=== WHAT IS BEING ASKED ===
Below are some records; quote exactly the lines from the one that contains "Task: Switch to the Invoices tab" through the one that contains "Insert Legend using", inclusive, and no others.

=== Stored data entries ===
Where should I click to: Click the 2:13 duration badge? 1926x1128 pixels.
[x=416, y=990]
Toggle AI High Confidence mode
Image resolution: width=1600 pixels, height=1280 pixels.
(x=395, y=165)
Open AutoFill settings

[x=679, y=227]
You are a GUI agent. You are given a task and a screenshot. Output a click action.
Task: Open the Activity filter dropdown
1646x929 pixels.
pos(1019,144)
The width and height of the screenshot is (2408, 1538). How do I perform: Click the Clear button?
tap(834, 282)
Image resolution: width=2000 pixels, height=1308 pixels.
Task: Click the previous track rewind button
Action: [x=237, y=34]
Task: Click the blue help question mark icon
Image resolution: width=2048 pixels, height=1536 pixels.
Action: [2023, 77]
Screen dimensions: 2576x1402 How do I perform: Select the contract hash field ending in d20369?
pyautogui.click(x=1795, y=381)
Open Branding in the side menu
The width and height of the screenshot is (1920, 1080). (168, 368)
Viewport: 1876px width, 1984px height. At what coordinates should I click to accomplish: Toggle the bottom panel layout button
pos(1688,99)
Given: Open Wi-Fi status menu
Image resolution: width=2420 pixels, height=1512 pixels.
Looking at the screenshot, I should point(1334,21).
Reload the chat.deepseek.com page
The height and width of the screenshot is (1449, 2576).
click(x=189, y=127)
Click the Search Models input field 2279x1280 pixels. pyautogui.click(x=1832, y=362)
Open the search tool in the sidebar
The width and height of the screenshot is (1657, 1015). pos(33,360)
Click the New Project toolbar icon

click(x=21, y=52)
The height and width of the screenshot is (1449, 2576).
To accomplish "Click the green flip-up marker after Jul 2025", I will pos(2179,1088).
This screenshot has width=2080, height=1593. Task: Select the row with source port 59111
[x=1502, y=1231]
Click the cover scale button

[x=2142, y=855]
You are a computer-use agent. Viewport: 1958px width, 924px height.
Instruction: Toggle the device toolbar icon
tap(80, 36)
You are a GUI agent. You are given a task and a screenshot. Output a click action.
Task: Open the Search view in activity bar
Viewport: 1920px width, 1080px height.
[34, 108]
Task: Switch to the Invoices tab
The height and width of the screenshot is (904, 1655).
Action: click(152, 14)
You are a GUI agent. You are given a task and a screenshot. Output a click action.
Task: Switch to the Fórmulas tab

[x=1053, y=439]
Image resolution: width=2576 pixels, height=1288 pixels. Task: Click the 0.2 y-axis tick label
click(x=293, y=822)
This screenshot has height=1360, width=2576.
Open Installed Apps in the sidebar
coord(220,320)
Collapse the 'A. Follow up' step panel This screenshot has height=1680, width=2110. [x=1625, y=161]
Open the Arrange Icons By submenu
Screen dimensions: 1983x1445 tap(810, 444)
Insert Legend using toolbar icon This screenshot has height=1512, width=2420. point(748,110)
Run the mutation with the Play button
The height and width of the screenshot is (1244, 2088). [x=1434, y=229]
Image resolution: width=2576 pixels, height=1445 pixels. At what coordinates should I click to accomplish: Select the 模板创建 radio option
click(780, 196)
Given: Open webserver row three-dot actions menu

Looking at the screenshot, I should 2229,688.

=== ANSWER BELOW ===
Task: Switch to the Invoices tab
The height and width of the screenshot is (904, 1655).
Action: click(152, 14)
You are a GUI agent. You are given a task and a screenshot. Output a click action.
Task: Switch to the Fórmulas tab

[x=1053, y=439]
Image resolution: width=2576 pixels, height=1288 pixels. Task: Click the 0.2 y-axis tick label
click(x=293, y=822)
This screenshot has height=1360, width=2576.
Open Installed Apps in the sidebar
coord(220,320)
Collapse the 'A. Follow up' step panel This screenshot has height=1680, width=2110. [x=1625, y=161]
Open the Arrange Icons By submenu
Screen dimensions: 1983x1445 tap(810, 444)
Insert Legend using toolbar icon This screenshot has height=1512, width=2420. point(748,110)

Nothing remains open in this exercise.